• **DATASET RECORDS**

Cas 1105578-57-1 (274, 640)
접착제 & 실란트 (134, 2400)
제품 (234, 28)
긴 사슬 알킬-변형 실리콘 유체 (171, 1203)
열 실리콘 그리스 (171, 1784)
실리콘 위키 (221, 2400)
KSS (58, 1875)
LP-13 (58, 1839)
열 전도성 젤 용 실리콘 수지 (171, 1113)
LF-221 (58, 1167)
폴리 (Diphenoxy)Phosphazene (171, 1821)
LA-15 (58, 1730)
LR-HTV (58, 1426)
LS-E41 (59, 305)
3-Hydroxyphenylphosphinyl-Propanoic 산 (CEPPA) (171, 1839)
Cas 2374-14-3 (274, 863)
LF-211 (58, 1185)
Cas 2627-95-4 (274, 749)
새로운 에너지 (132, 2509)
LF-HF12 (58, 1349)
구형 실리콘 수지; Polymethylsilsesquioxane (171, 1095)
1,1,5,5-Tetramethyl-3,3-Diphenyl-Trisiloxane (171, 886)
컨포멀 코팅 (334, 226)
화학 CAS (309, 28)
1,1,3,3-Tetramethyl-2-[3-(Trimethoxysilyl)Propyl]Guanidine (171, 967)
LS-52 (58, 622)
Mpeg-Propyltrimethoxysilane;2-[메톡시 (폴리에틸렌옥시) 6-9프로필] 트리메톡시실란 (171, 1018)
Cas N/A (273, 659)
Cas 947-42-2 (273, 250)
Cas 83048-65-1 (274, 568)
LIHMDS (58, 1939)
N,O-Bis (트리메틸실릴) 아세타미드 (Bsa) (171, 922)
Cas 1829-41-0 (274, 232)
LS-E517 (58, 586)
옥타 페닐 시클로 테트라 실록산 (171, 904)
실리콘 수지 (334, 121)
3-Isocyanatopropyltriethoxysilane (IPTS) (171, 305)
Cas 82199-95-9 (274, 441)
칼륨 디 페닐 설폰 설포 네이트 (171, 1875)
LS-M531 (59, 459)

• **WHAT IS BEING ASKED**
Could you write out the entries above again, replacing every "실리콘" with "규소" and leaving everything else unchanged?

• **ANSWER TO THE PROBLEM**
Cas 1105578-57-1 (274, 640)
접착제 & 실란트 (134, 2400)
제품 (234, 28)
긴 사슬 알킬-변형 규소 유체 (171, 1203)
열 규소 그리스 (171, 1784)
규소 위키 (221, 2400)
KSS (58, 1875)
LP-13 (58, 1839)
열 전도성 젤 용 규소 수지 (171, 1113)
LF-221 (58, 1167)
폴리 (Diphenoxy)Phosphazene (171, 1821)
LA-15 (58, 1730)
LR-HTV (58, 1426)
LS-E41 (59, 305)
3-Hydroxyphenylphosphinyl-Propanoic 산 (CEPPA) (171, 1839)
Cas 2374-14-3 (274, 863)
LF-211 (58, 1185)
Cas 2627-95-4 (274, 749)
새로운 에너지 (132, 2509)
LF-HF12 (58, 1349)
구형 규소 수지; Polymethylsilsesquioxane (171, 1095)
1,1,5,5-Tetramethyl-3,3-Diphenyl-Trisiloxane (171, 886)
컨포멀 코팅 (334, 226)
화학 CAS (309, 28)
1,1,3,3-Tetramethyl-2-[3-(Trimethoxysilyl)Propyl]Guanidine (171, 967)
LS-52 (58, 622)
Mpeg-Propyltrimethoxysilane;2-[메톡시 (폴리에틸렌옥시) 6-9프로필] 트리메톡시실란 (171, 1018)
Cas N/A (273, 659)
Cas 947-42-2 (273, 250)
Cas 83048-65-1 (274, 568)
LIHMDS (58, 1939)
N,O-Bis (트리메틸실릴) 아세타미드 (Bsa) (171, 922)
Cas 1829-41-0 (274, 232)
LS-E517 (58, 586)
옥타 페닐 시클로 테트라 실록산 (171, 904)
규소 수지 (334, 121)
3-Isocyanatopropyltriethoxysilane (IPTS) (171, 305)
Cas 82199-95-9 (274, 441)
칼륨 디 페닐 설폰 설포 네이트 (171, 1875)
LS-M531 (59, 459)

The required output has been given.